Mr. President, and Members of North American Fish and Game Protection Association :
It is indeed a keen pleasure for me to extend to you the greetings of your fellow-sportsmen from the States.
While at the present moment, the rainbow tints of your autumn leaf do not mirror their gleams of golden reds 'mid the silver of our stars and stripes, yet does it seem that in one respect there is perfect accord and perfect unison. Surely this must be truth, absolute and real, when we, the sportsmen of two great nations, meet as brothers of the wild, the free, and our hearts beat only in the one dominant pulsation of love for our great and dear mother Nature. Nature who asks so little yet gives so much, Nature, who alone teaches truth, and exquisite perfection. In dell or glade, on mountain side or by soft purling streams, o'er mighty lake or calmly flowing river, amid the witchery of bursting greens, or when the sparkling purity of the white mantle is thrown over all the earth by the snow king; when grand old forests sigh their requiem, their lullaby of eventide, or an enthusiastic welcome, from the hearts and voices of pine, fir and cedar ; when with crash the noble waters break into seething, living foam and vapors; not even once, amid your splendid wilds or ours, do we ever see dear old Mother Nature make a single mistake, nor mar in one iota the superb harmony that has forever ruled the universe.

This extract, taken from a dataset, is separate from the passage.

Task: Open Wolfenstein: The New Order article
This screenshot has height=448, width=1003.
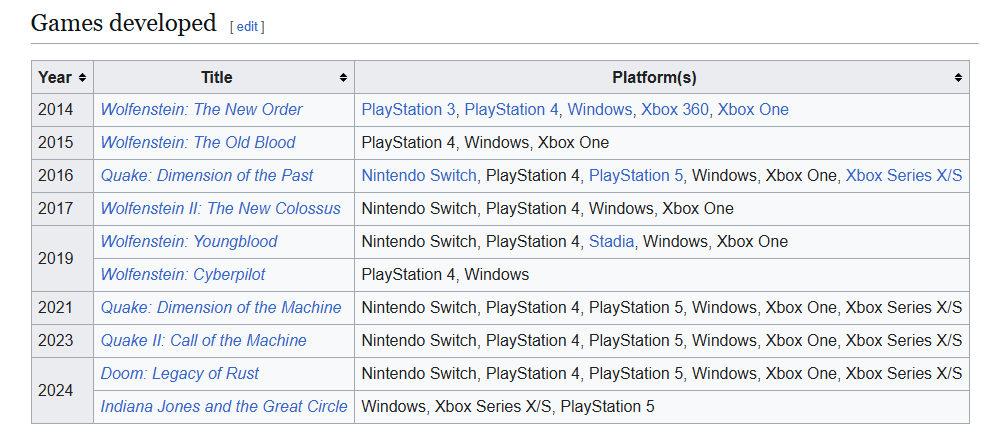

So in time have we mortals been taught the reverence due from us to God, who gave us gifts and joys beyond the power of expression. If we then become ardent lovers of Nature, and if in our inmost souls we wish to show our appreciation, how better can we do it than by being sportsmen in the highest sense of this title. If then, you all with me believe in the debt we owe, let us unite and use every effort to protect and not to destroy.
To the wild life of the woodland, be merciful, for you are the stronger. Therefore, slay not for the mere sake of the killing, but because life, far away from civilization, demands food. Even then, gentlemen, there is a way to kill rightly and not to slaughter. Use the bullet when possible not the shot, and remember that the beautiful birds of the air must, if at all, be taken always upon the wing. It is not the size of the bag, but the method of the killing that gives honor to him who kills.
Again, when on magic lake, or by the swirl of rapids, or, perchance, on some smoother laughing stream we tempt the denizens of the watery world to our dainty lures, that soon may kill, let me en-treat you to fashion your enticements to a nicety so that the chances are with our piscatorial friends rather than with you and the skill that may be yours. Let our creels be judged, not by the number taken, but by the time of battle before the yielding of the conquered.
Without the guardianship of magnificent forests, the fur, fin and feather would soon cease to be. I would here then make an earnest plea for protection, for security from those reckless persons who think not of to-morrow or of those who will come after them, but who are satiated only with slaughter, and who care for naught else. If laws are not strong enough, then have them made stronger, and look to it that these laws are enforced. If coin of the realm is needed to save our forests from destruction, then don't simply talk about it, but plan for it and get it, and, gentlemen, see to it that things are done and done while we of this generation live.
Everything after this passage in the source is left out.